(Screenshot grounding data)
━━━

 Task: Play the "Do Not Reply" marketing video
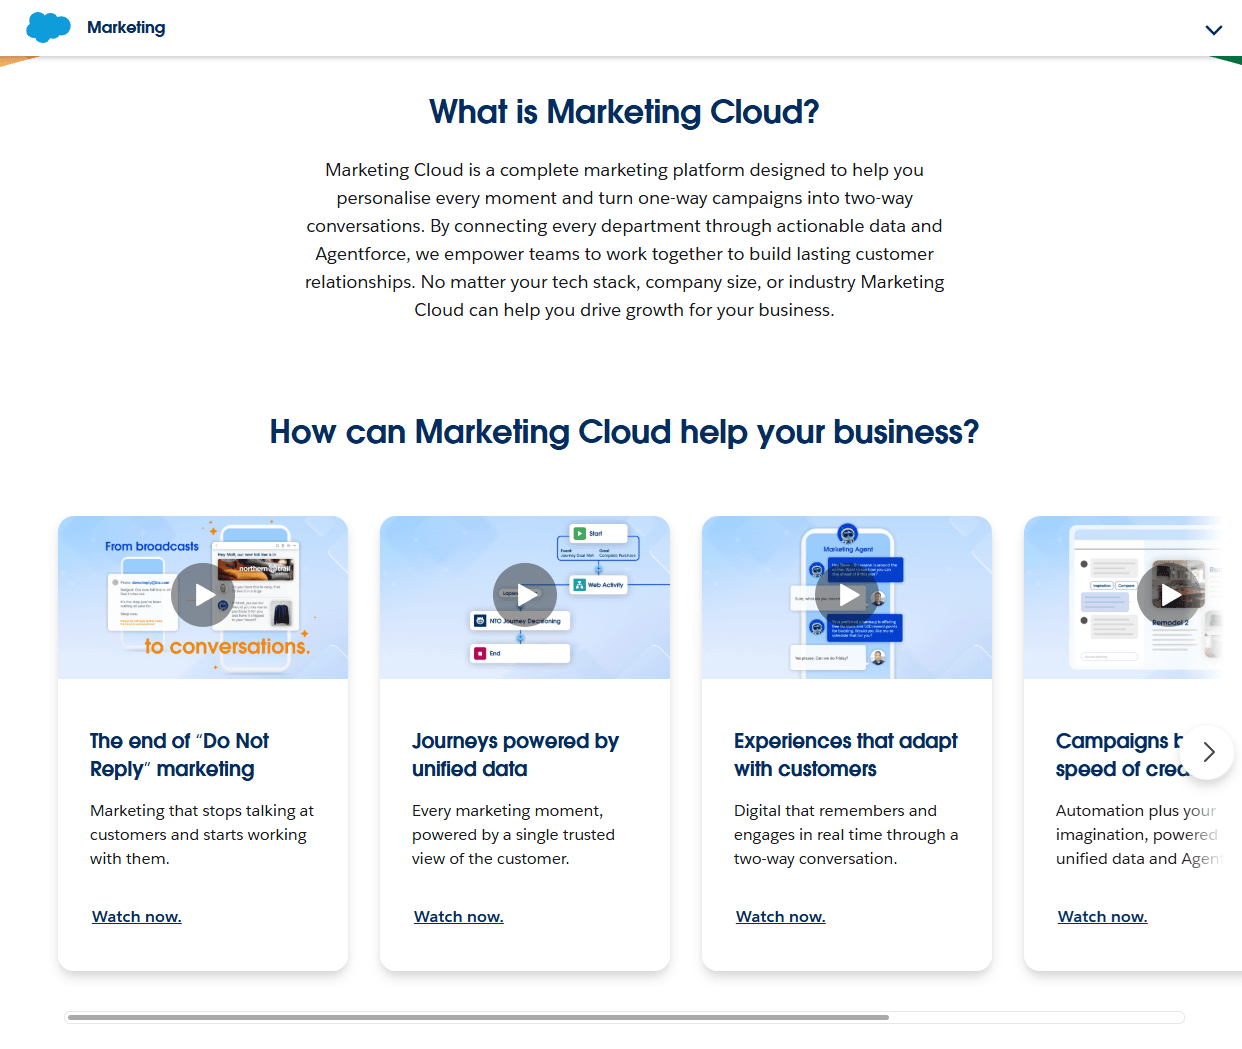click(202, 594)
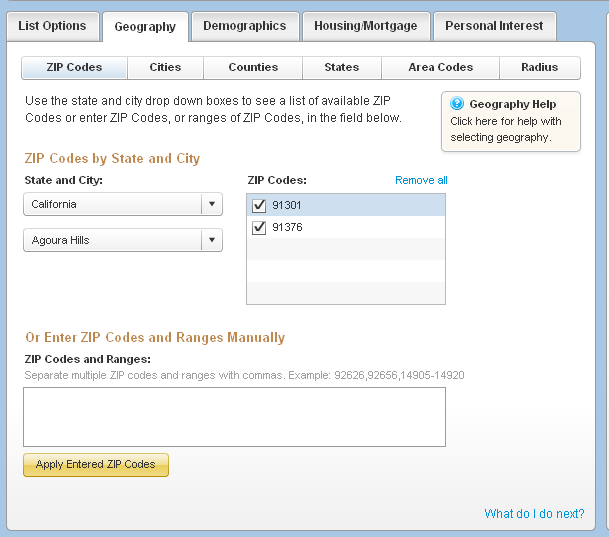Select the Cities geography sub-tab
609x537 pixels.
click(166, 67)
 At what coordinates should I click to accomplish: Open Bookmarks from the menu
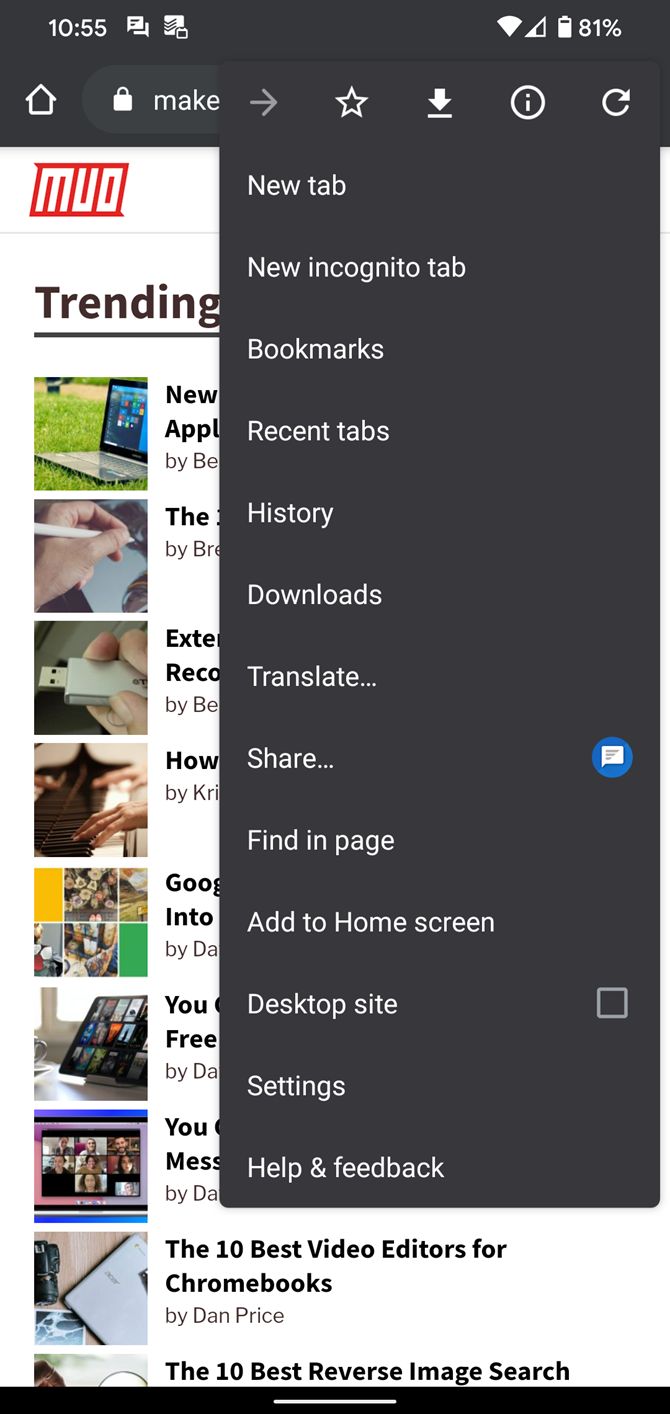tap(315, 348)
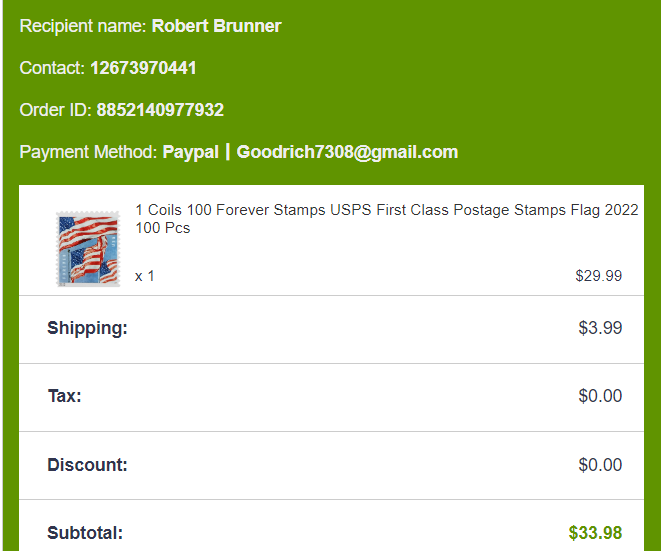Click the Goodrich7308@gmail.com email address
This screenshot has width=661, height=551.
(x=347, y=152)
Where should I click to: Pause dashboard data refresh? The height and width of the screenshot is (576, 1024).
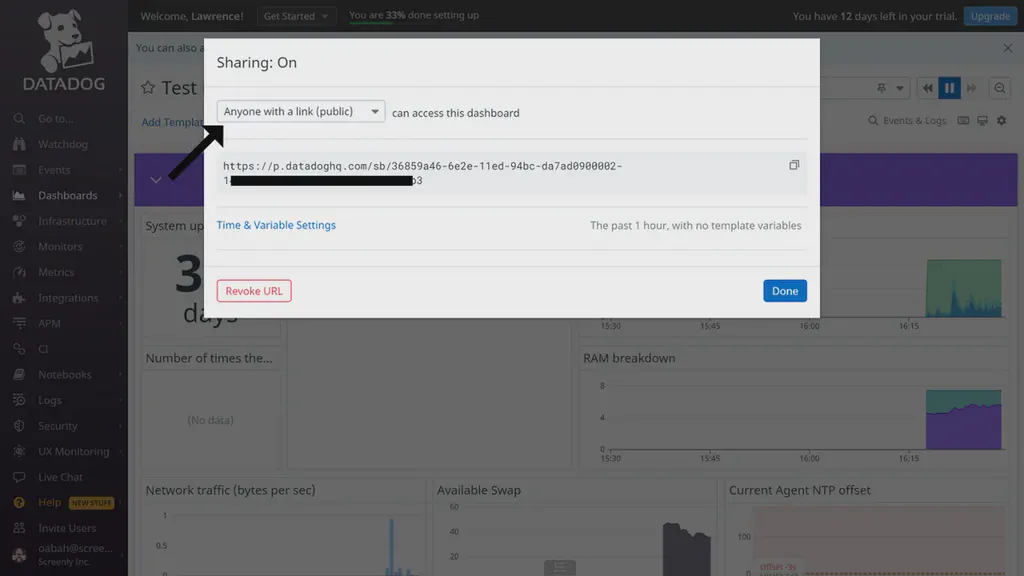[x=949, y=88]
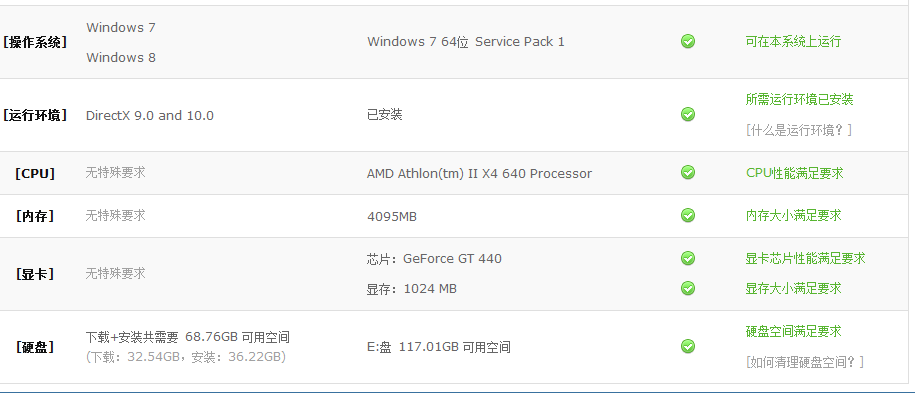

━━━

→ Task:
Output every entry exactly, leaving out pictures.

→ Result:
 Task: Play the "Do Not Reply" marketing video
click(202, 594)
Select the Cities geography sub-tab
609x537 pixels.
click(166, 67)
 At what coordinates should I click to accomplish: Open Bookmarks from the menu
tap(315, 348)
Click the Goodrich7308@gmail.com email address
This screenshot has width=661, height=551.
(x=347, y=152)
Where should I click to: Pause dashboard data refresh? The height and width of the screenshot is (576, 1024).
[x=949, y=88]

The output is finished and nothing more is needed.